What you will do: Rescale the material from the line with "This screenshot has width=752, height=523." to the line with "Screen dimensions: 379x453", writing all of it out again, requests included, and multiply every coordinate in the answers by 2.05, rounding to whole numbers with halves rounded up. Leave the pictures out of your answer.

Dataset extract:

┌────────

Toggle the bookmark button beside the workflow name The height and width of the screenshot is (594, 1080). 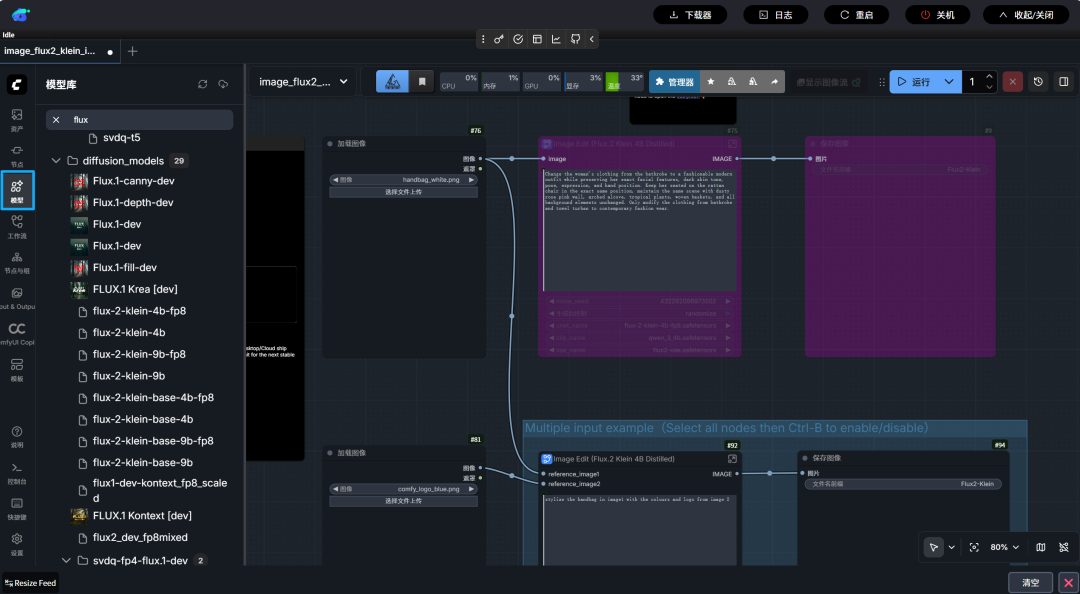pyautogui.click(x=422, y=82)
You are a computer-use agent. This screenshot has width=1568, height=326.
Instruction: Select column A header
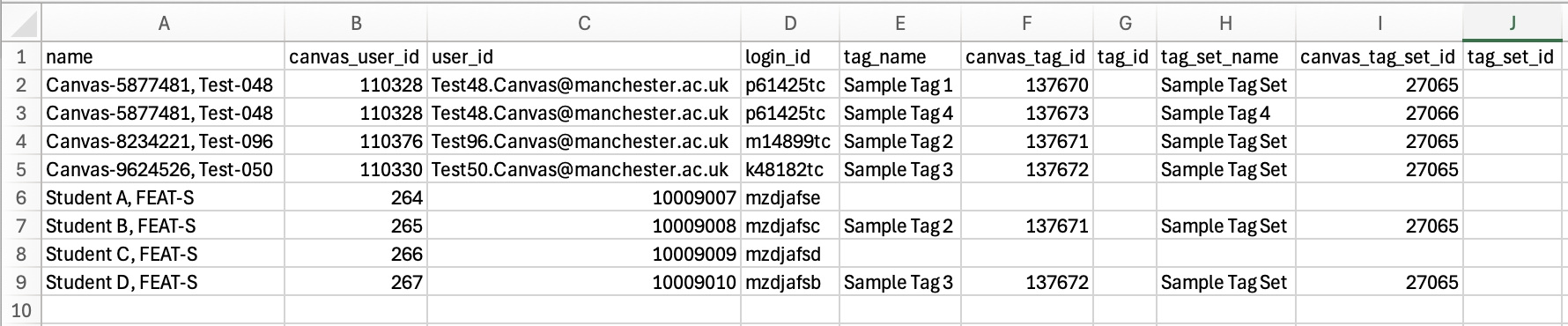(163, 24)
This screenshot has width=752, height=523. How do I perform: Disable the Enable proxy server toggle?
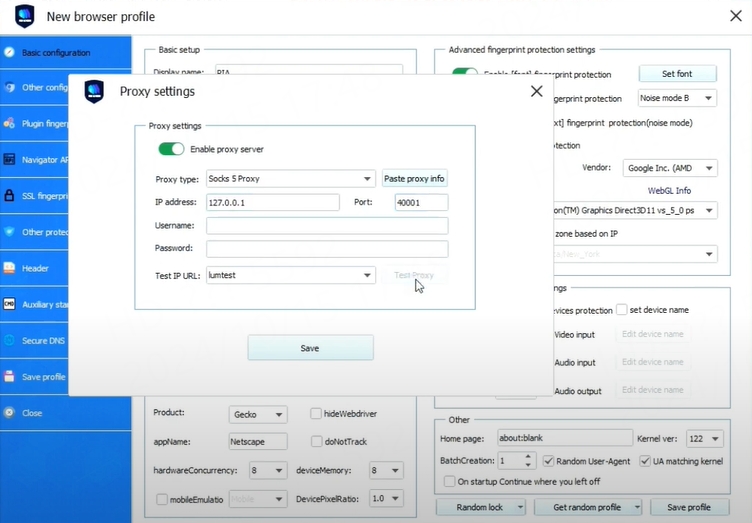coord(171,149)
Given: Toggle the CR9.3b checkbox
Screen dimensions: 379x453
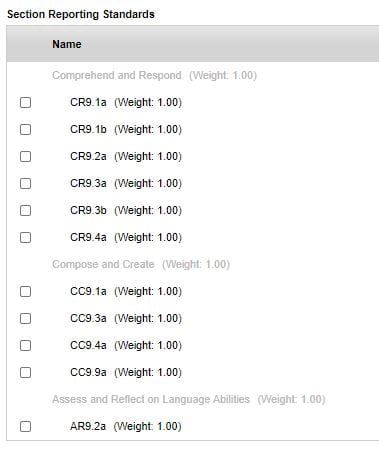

└────────
┌────────

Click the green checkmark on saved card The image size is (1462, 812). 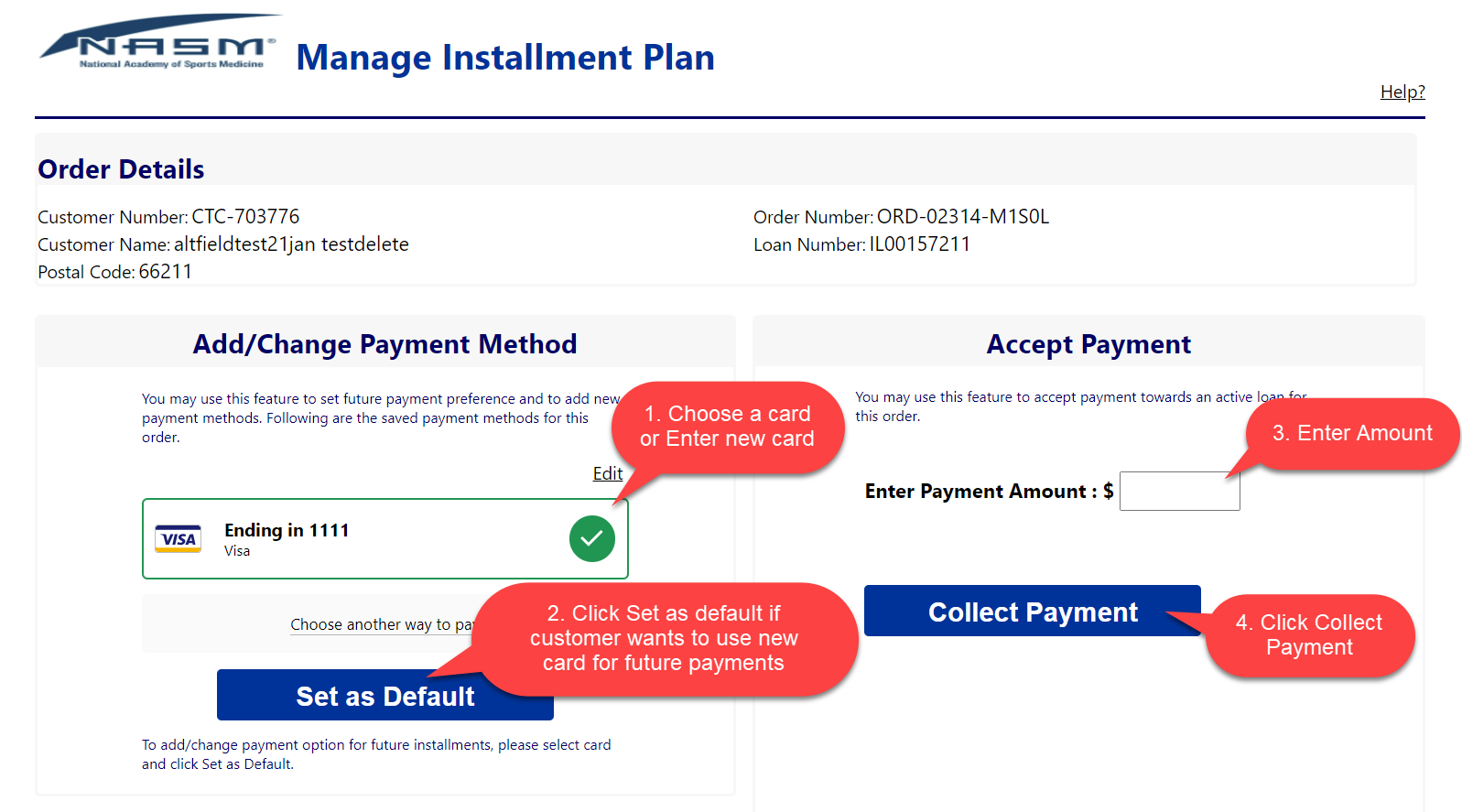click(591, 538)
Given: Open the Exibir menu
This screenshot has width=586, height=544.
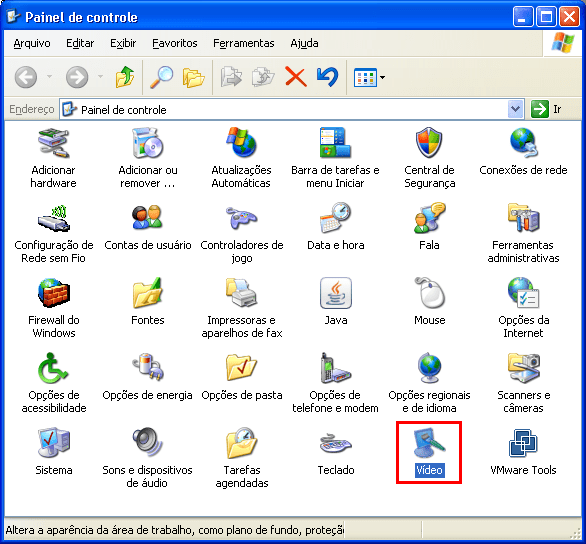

└────────
┌────────

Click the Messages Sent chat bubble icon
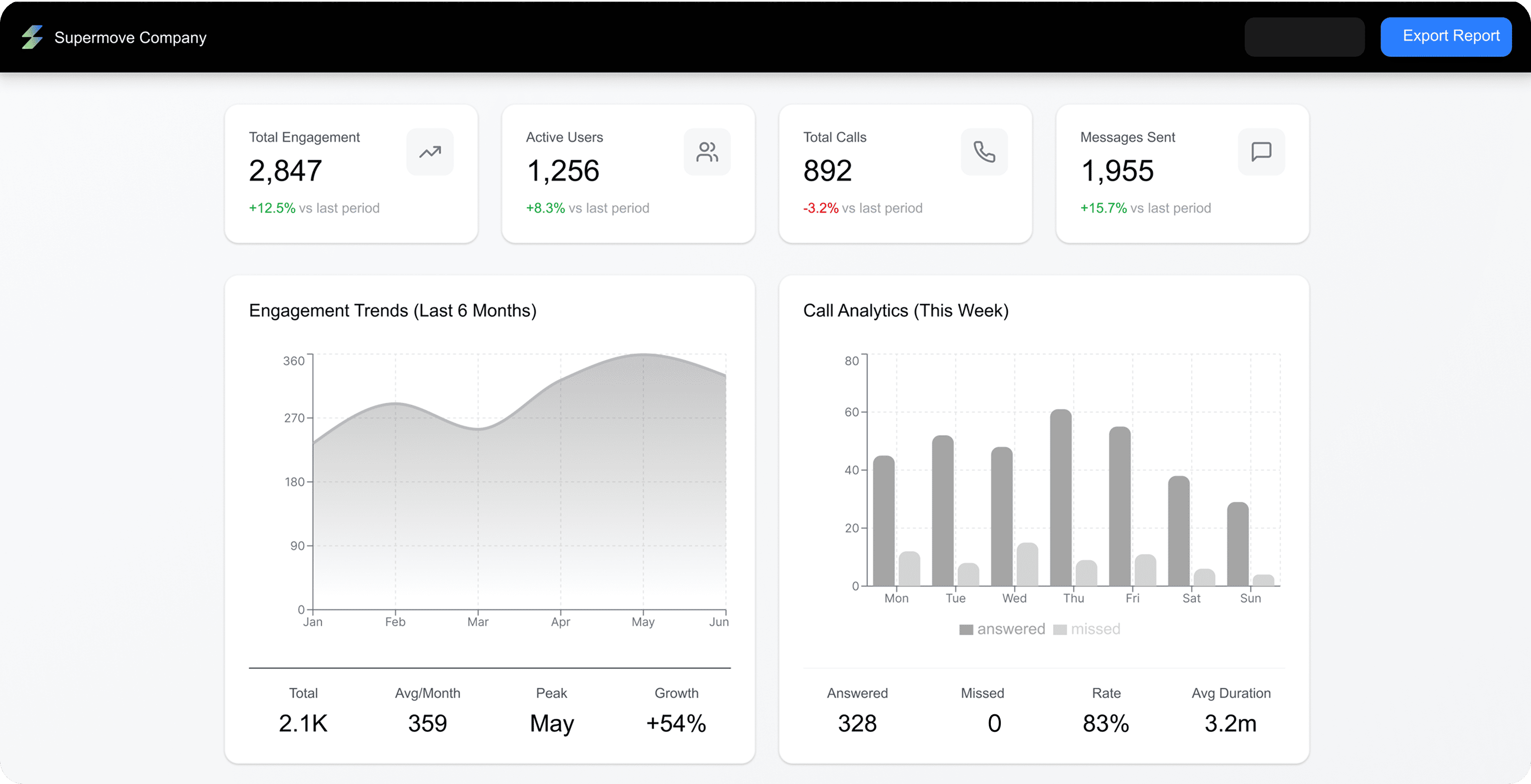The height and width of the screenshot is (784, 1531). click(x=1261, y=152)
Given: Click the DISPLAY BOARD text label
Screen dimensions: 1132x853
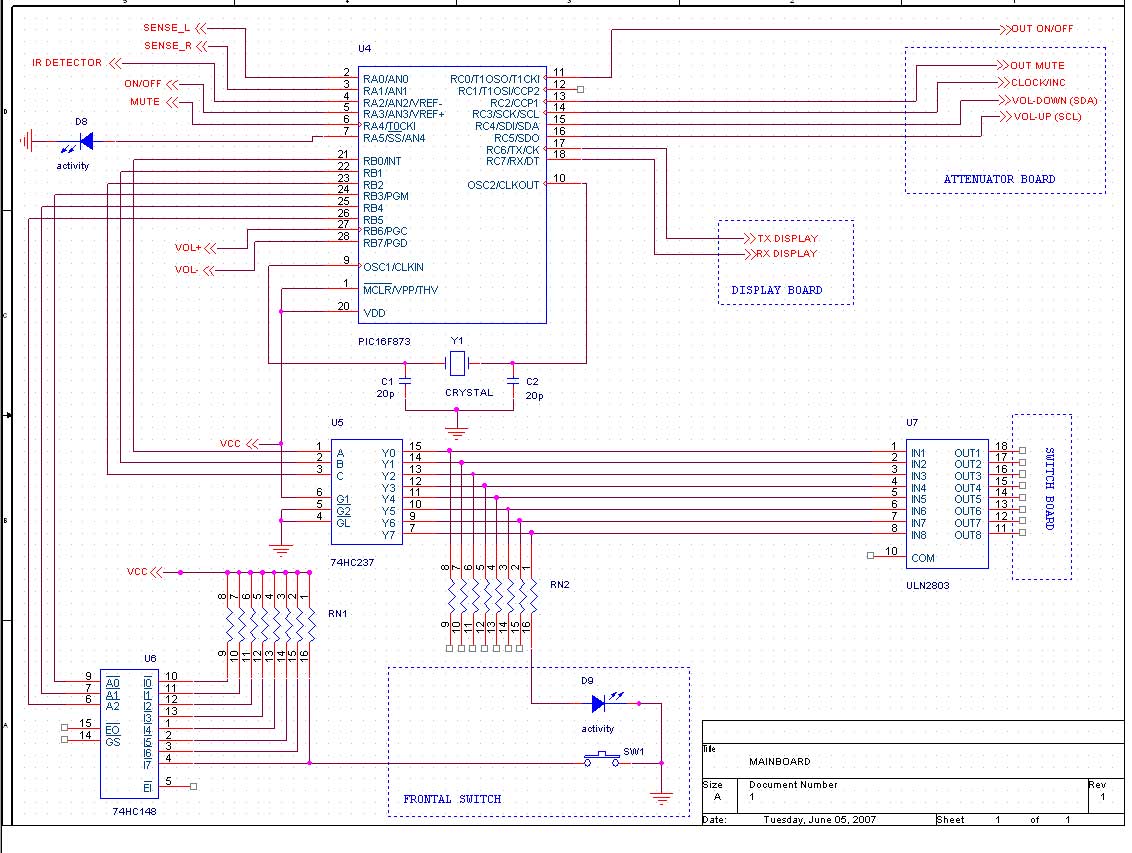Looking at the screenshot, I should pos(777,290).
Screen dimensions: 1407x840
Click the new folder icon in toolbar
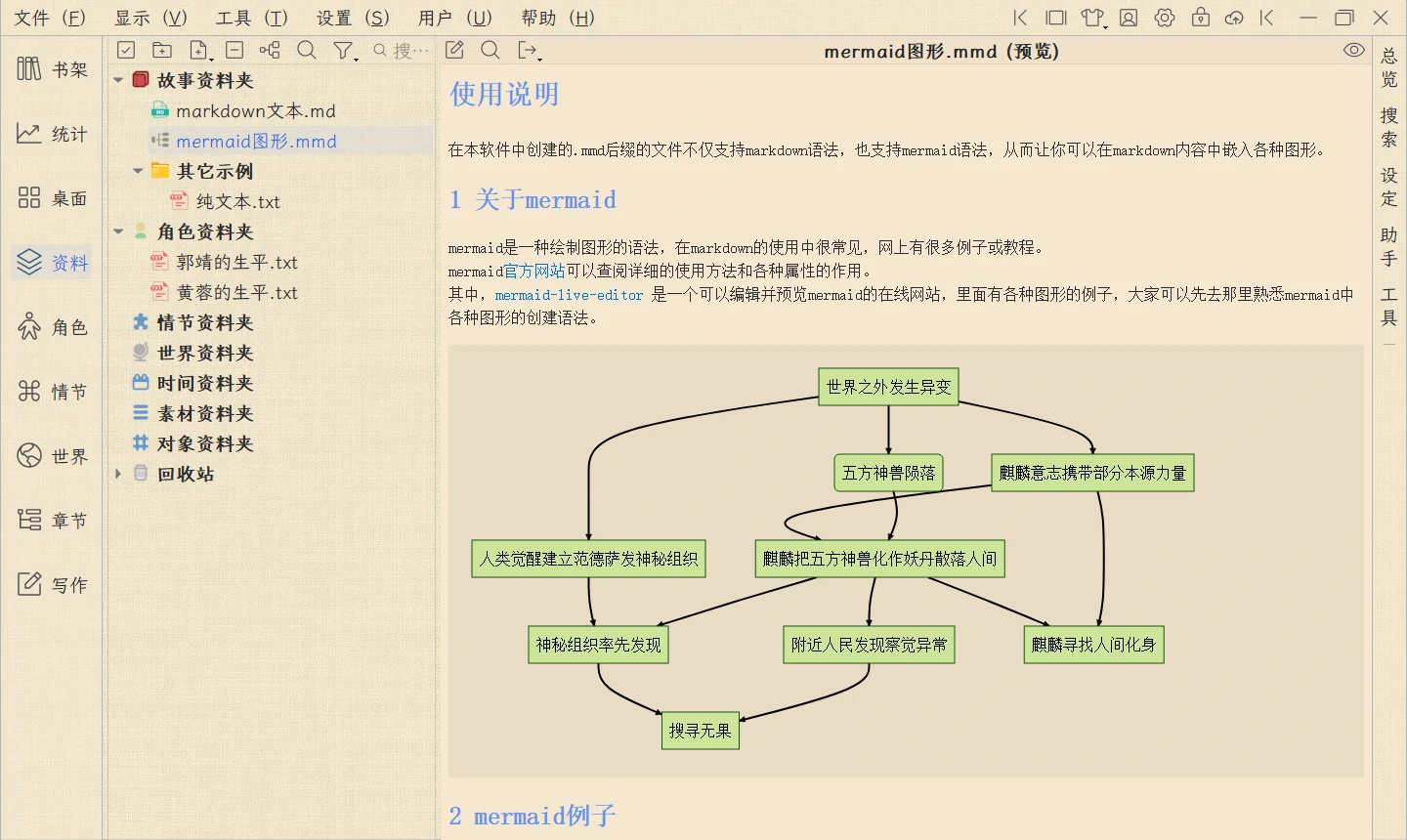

└────────

Solution:
This screenshot has width=752, height=523. How do I perform: Disable the Enable proxy server toggle?
coord(351,305)
Given: Toggle the CR9.3b checkbox
Screen dimensions: 379x453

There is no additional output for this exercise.